**Assignment**
Give back exactly the lines of the entries below from the line with "You are a GUI" to the line with "Elegant Themes (217, 1017)", inclusive, and only those.

**Provided material**
───

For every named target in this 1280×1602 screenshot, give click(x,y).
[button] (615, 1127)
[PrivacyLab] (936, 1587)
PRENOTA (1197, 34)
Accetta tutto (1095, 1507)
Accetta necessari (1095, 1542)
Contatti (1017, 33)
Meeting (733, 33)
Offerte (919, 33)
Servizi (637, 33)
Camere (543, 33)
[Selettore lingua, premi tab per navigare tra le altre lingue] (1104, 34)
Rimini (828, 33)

───

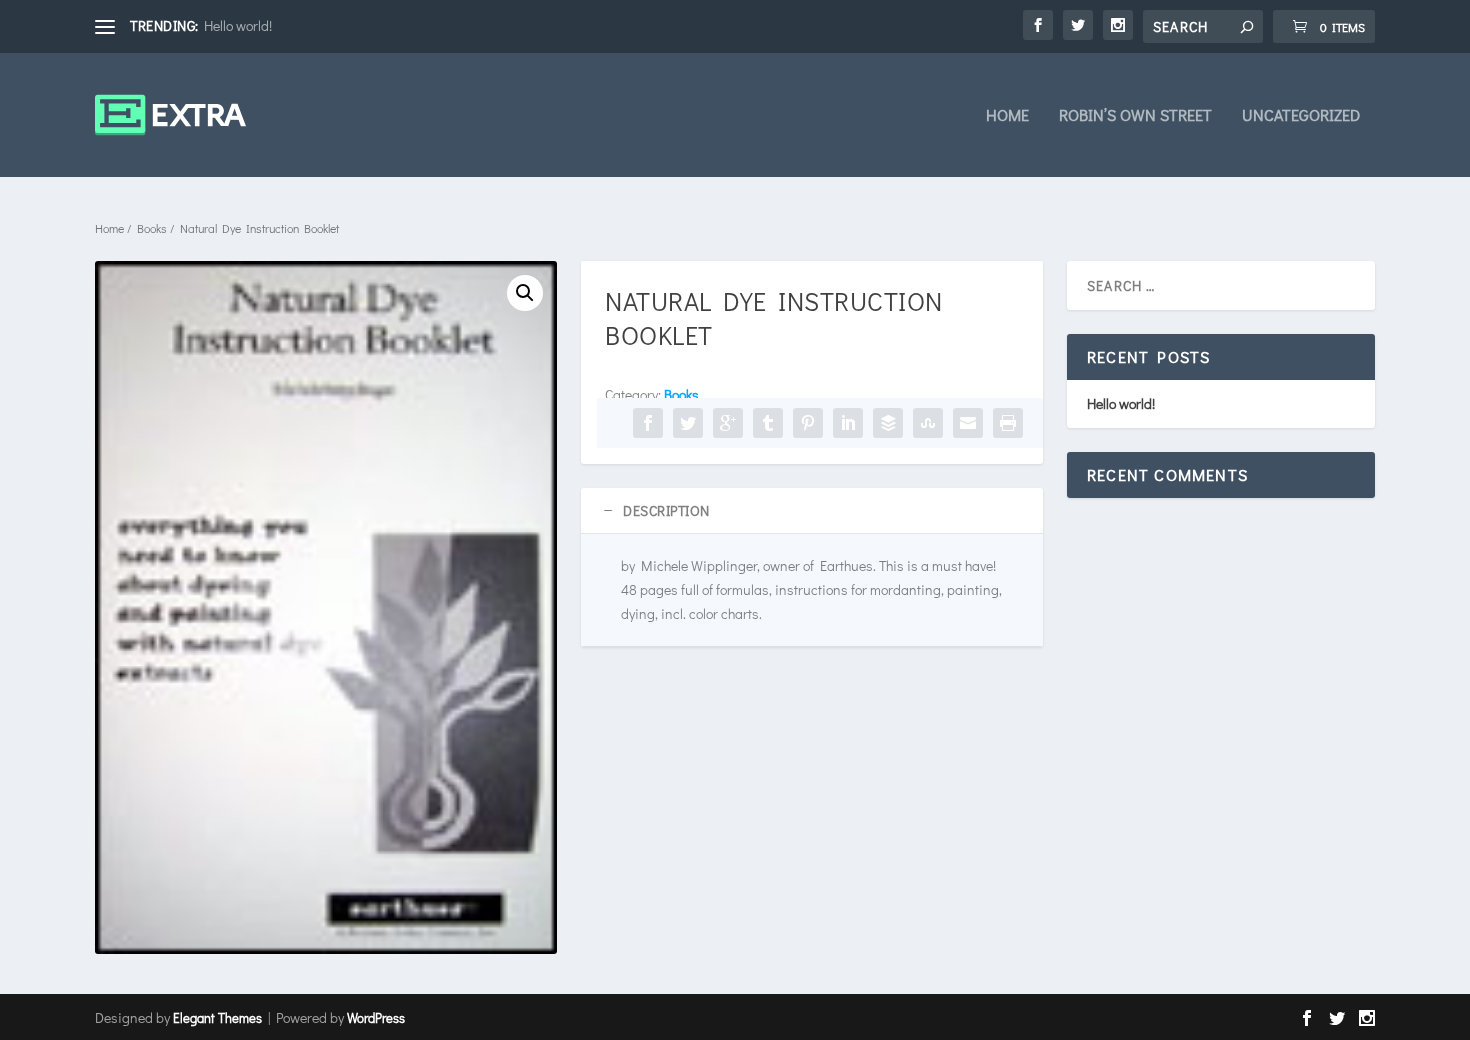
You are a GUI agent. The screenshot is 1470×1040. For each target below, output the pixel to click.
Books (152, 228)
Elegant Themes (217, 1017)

───

**Solution**
You are a GUI agent. The screenshot is 1470×1040. For each target below, output the pixel to click.
Books (152, 228)
Elegant Themes (217, 1017)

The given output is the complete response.